BEGIN Given text

S2 E4 Fear In Leadership, how to be an affective leader


Welcome to today's podcast, where we delve into the world of leadership and discuss how to effectively manage people. Melissa from conciergeelite.com, shares her insights on the differences between managing and leading, and the importance of emotional intelligence (EQ) in being a successful leader.


Melissa discusses the importance of admitting mistakes as a leader and offers four reasons why leaders should accept when they make mistakes. She also touches on the value of vulnerability in strengthening the team and building trust between leaders and their employees.


Emotional intelligence is a critical factor in being an effective leader. It allows us to identify and understand our own emotions, as well as those of others. By gaining a deeper understanding of our emotions, we can work to conquer our weaknesses and become more self-aware.


Join us as we explore the role of emotional intelligence in leadership and learn how to effectively manage people in today's podcast.

Transcript

00:08 Melissa Today's podcast is brought to you by.

00:09 Melissa Concierge Elite. Concierge Elite provides dedicated remote front desk staff and virtual assistants to your office. We specialize in finding your office the perfect and right fit for your office and your office only full or part time. Your remote team member is just that yours. We do all the hiring, the recruiting and training. Yes, the training. It's one of the things that makes us unique as we train your dedicated remote team member in your systems and software.

END Given text
BEGIN Record list

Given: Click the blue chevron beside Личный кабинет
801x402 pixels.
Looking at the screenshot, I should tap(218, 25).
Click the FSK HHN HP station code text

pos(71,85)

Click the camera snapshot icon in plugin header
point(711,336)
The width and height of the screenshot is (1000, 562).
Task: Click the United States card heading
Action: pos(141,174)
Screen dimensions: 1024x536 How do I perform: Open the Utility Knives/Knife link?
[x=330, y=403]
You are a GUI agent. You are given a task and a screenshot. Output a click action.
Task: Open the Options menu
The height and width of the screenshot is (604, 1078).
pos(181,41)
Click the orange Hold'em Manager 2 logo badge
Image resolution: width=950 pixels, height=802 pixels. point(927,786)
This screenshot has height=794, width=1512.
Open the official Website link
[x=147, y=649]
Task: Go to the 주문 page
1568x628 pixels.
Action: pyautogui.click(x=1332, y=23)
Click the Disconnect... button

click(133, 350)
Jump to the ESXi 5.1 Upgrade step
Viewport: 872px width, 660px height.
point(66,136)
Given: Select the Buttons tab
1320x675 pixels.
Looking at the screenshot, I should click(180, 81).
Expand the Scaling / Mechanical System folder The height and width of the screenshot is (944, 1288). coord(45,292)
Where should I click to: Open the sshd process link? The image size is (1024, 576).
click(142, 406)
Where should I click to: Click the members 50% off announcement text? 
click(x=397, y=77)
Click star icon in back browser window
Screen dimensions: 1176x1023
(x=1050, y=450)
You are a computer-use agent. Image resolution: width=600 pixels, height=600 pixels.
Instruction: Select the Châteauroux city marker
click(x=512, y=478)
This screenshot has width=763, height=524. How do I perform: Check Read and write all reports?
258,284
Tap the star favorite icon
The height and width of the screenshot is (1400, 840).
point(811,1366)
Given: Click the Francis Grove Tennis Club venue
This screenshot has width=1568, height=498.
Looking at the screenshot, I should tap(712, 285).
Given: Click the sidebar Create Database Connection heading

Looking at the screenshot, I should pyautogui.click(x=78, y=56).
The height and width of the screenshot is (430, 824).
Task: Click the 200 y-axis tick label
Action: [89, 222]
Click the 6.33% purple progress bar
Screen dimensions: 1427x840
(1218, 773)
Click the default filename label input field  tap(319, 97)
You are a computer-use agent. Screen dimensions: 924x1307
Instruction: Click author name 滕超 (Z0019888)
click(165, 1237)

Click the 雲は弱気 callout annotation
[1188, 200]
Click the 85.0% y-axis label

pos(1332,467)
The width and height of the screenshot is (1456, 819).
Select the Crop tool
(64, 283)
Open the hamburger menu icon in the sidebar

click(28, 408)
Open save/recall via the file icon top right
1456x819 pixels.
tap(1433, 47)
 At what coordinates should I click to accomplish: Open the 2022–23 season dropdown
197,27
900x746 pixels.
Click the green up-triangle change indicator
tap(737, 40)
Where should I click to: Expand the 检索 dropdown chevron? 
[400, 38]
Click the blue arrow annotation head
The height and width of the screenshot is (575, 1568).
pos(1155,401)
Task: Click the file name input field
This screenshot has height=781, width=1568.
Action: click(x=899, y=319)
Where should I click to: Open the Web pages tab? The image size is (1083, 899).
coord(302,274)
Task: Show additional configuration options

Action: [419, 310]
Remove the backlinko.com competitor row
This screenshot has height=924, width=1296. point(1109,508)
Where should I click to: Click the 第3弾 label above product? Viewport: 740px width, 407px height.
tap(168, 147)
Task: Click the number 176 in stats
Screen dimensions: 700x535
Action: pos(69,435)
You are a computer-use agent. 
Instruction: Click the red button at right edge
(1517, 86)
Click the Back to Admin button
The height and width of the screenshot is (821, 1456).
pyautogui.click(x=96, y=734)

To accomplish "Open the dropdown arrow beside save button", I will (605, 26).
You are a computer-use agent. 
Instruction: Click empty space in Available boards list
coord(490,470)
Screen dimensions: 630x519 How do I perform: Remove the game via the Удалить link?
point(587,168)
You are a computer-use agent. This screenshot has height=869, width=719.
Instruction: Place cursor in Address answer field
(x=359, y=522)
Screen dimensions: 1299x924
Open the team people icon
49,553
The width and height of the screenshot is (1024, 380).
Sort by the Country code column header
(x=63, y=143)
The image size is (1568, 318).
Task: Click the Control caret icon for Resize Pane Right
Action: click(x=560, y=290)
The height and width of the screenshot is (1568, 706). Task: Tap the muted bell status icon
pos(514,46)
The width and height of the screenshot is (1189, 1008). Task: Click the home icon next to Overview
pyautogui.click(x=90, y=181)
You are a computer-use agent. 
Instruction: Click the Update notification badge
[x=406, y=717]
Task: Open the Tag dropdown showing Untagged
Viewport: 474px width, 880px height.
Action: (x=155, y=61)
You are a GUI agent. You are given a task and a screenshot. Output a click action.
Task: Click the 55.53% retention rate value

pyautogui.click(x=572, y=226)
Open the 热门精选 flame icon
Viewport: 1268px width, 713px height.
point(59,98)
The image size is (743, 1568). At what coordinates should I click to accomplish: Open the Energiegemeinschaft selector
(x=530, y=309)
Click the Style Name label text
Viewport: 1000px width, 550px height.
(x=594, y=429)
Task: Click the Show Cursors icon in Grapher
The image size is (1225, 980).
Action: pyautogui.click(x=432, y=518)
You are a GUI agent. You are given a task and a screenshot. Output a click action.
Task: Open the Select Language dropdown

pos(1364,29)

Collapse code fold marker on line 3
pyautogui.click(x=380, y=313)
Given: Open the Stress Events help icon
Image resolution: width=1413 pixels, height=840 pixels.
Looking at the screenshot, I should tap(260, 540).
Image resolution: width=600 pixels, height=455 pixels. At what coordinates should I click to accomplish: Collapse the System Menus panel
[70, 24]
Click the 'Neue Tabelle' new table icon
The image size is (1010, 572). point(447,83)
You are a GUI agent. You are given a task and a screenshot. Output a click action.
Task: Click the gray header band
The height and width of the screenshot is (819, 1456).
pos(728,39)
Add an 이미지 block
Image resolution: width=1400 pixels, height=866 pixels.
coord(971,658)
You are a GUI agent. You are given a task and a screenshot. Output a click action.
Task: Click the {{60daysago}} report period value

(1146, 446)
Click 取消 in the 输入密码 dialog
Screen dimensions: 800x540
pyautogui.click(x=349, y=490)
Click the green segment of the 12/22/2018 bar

END Record list

**Things to do:**
1 > In the leadership podcast page, how many reasons does Melissa offer for why leaders should accept their mistakes?
2 > Which tasks does Concierge Elite say it handles itself, according to the leadership podcast transcript?
3 > Continue the leadership podcast transcript from its last line.

**Responses to the exercise:**
1 > Four.

2 > Hiring, recruiting, and training.

3 >
00:38 Melissa Great leaders invest in people. Investing others creates margin and return at no hidden cost. Hi. I'm Melissa Brown with understaffed. Today starts a very special three part series in which we talk about leadership. No matter what walk of life you're in position, you hold, or where you're going, this is for you. See, you can never go at leadership alone. Unfortunately, too many leaders allow their egos and hidden agendas to stand in the way of what they do best for their people and their organizations they serve. Leaders are sometimes responsible for being right. However, they are accountable for seeing that problems become opportunities and ultimately those opportunities become solutions. They should know the subject matter. They should be the subject matter experts on their team and they should empower their team during times of crisis and change. But this is a big one. The reason why over 98% of the population fails to invest in people is due to one thing and one thing only fear.

01:41 Melissa See, investing in people, helping them grow and improve and be good at what they're good at and what they're passionate about. It's a two way process. Leaders try to empower and guide their people to who in return work to serve and to ensure that the company succeeds. Let me say that again. It's a two way process. Leaders empower and guide their people, who in return work hard to ensure the company succeeds. Investing and building trust in your team members is something that only the best leaders can do. It's unique to each leader and it's totally impossible to replicate it the same way each time. Every employee will be different. The way that you lead them, the way that you invest in them will be completely unique to each and every one of them. Great leaders realize the value of their team and that team is the value of who they are.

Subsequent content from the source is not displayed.